Our logic currently uses DAYS_BETWEEN(DUE_DATE, p_key_date) = (due - key). If due is after key date, days_between returns negative. The BETWEEN 0 AND 30 would exclude negative. That’s correct: they are not yet overdue, but they are open items. Many aging reports put those in "Not Due" or "Current". You can extend the CASE to handle negative as a separate bucket. We leave that as an enhancement for you.

🧪 Testing and performance considerations

  • Run an explain plan using PlanViz (we’ll cover more in Part 50). Ensure the ACDOCA partition pruning is working – filter on BUDAT and RBUKRS.
  • For high‑volume environments, ensure the procedure is executed with a key date range that doesn’t cause a massive delta merge storm. Already we learned about delta buffer yesterday – this query will read main and delta transparently.
  • You can schedule this procedure via a job or call it from an ABAP report using EXEC SQL.

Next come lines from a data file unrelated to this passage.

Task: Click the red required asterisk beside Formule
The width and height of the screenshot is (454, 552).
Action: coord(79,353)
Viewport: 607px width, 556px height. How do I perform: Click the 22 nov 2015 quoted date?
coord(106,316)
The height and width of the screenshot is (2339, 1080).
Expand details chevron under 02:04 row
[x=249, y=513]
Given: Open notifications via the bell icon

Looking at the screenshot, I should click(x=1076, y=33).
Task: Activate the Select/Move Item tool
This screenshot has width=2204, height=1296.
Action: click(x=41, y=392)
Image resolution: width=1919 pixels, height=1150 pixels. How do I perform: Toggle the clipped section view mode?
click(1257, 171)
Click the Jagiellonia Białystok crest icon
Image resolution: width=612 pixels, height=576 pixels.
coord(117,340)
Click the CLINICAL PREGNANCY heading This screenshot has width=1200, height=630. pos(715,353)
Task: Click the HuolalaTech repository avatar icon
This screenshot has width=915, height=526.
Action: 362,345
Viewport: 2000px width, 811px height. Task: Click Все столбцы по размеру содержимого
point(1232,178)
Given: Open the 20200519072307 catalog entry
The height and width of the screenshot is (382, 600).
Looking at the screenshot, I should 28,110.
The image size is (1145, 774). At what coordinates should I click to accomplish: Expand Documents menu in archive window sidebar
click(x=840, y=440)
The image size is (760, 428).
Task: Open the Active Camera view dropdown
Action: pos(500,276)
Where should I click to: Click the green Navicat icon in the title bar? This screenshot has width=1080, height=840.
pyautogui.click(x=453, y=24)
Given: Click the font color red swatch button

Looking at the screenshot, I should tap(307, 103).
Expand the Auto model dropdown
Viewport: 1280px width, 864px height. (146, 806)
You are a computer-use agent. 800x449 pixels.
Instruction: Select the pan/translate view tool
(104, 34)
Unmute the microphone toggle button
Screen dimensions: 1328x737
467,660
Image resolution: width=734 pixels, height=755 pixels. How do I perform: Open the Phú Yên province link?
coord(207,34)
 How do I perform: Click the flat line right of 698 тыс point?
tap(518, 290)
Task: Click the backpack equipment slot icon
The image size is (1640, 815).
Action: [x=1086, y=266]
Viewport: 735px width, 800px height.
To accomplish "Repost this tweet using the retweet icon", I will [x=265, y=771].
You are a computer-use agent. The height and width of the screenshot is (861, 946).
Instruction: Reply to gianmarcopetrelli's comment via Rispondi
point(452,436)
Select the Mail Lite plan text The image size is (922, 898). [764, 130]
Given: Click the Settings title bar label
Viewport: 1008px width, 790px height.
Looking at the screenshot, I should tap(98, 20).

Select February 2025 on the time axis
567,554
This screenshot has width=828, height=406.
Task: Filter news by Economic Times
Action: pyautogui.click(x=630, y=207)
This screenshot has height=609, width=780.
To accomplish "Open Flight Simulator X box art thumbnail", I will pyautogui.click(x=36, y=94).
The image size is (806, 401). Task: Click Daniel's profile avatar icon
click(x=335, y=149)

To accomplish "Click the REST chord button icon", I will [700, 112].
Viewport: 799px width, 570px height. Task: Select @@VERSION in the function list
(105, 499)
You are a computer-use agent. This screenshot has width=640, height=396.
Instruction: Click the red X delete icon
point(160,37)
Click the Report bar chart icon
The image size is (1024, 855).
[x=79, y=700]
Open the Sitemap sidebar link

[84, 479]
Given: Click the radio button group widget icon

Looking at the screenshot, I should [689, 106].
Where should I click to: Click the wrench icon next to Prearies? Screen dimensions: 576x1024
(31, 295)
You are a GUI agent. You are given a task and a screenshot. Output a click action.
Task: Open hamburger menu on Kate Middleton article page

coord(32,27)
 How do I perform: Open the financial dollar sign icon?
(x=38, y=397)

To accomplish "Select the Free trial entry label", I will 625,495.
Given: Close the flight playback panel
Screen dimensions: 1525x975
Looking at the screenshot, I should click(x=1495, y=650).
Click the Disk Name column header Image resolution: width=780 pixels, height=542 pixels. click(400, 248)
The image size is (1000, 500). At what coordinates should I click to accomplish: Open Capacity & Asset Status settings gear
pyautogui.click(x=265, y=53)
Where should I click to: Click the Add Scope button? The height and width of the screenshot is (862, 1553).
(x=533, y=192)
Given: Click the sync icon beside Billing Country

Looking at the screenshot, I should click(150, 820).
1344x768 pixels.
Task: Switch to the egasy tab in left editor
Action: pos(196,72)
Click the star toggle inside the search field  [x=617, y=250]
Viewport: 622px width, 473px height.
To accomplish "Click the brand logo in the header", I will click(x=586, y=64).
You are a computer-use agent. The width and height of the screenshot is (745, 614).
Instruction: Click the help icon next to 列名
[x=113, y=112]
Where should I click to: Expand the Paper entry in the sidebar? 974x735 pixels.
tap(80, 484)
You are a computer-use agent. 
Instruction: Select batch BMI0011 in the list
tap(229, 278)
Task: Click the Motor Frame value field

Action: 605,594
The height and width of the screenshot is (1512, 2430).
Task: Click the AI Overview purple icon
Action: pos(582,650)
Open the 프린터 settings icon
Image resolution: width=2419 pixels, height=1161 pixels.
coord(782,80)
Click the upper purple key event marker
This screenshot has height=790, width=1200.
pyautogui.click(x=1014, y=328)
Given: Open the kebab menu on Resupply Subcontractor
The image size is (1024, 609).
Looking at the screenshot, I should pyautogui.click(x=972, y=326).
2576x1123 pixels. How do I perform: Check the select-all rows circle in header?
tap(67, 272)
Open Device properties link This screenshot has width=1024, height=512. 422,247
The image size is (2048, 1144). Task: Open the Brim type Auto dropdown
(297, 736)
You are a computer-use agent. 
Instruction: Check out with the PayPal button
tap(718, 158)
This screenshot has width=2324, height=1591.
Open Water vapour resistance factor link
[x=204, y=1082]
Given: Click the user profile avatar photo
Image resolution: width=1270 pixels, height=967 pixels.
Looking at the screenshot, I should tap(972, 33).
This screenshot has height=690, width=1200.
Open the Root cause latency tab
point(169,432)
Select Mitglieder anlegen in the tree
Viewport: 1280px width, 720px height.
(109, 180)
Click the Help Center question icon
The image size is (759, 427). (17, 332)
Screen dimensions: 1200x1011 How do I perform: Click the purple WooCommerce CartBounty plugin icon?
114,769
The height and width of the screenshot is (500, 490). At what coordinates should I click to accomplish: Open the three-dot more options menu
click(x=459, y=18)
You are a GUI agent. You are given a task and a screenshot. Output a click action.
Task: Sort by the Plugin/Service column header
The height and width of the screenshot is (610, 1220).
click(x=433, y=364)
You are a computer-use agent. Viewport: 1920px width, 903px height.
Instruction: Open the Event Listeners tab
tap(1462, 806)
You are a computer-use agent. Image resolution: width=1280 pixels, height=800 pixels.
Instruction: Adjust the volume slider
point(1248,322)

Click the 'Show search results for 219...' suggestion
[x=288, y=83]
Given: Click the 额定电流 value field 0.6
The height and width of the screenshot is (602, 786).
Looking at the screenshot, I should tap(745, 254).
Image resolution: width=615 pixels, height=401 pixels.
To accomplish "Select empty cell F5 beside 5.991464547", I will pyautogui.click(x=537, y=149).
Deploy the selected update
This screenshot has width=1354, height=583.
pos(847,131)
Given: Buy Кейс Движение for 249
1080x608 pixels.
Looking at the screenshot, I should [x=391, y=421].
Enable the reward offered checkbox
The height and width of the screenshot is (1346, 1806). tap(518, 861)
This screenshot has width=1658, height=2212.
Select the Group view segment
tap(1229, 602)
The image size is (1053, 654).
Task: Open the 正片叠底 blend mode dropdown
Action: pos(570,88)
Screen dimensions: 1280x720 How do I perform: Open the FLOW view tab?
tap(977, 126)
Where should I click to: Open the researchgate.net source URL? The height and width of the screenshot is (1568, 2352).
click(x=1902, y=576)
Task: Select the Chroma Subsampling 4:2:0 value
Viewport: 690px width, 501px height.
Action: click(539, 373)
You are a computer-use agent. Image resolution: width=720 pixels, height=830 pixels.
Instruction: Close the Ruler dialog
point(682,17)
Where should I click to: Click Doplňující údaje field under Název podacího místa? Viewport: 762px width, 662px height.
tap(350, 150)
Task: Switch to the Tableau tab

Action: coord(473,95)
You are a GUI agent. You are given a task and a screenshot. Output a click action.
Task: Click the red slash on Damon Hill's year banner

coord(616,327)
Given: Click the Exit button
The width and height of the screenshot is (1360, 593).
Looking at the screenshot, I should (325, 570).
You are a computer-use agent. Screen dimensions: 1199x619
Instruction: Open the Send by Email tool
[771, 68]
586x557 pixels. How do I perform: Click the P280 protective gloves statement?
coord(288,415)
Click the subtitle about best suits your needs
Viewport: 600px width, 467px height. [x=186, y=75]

🔁 Pros, Cons & Alternatives to This Approach

✅ Pros

  • Zero data duplication: No need for custom aging tables. Directly on ACDOCA.
  • Real‑time: Always up‑to‑date open items, no batch extracts.
  • Reusable: Table function can be consumed by multiple reports, CDS views, and Fiori apps.
  • Fast: Column‑store scanning and aggregation in HANA completes in sub‑seconds.

⚠️ Cons

  • Complexity: Business users may not understand the logic; need documentation.
  • Sign convention risks: Getting the debit/credit sign correct for AR requires finance expertise.
  • ACDOCA size: In very large systems (10+ billion rows), the query may still be heavy; consider pre‑aggregated cubes if performance lags. But with partitioning and proper filters, it’s rarely needed.

🔄 Alternatives

  • ABAP report reading BSID/BSAD tables – but they might be empty in S/4HANA if universal journal only.
  • BW extractor / BW/4HANA DataStore Object – introduces latency.
  • CDS view with parameters – similar to table function, but limited to ABAP stack.

📌 What We Built Today – Your SQLScript Toolkit Expands

From HANA SQL nuances to error‑resilient procedures and table functions, you’ve equipped yourself with the core programming model of the HANA database. The AR aging lab isn’t a toy; it’s a real deliverable that finance teams rely on. Tomorrow, we’ll advance to HANA data modeling with calculation views and hierarchies, but you’ll see that the table functions and SQLScript you learned today are the building blocks of those graphical models.

🔥 Action Item: Log into your HANA system (sandbox or dev) and run the table function TF_AR_AGING. Modify it to include a "Current" bucket for not‑yet‑overdue items. Experiment with full‑text search on some text columns. The only way to master HANA is to code, fail, and debug.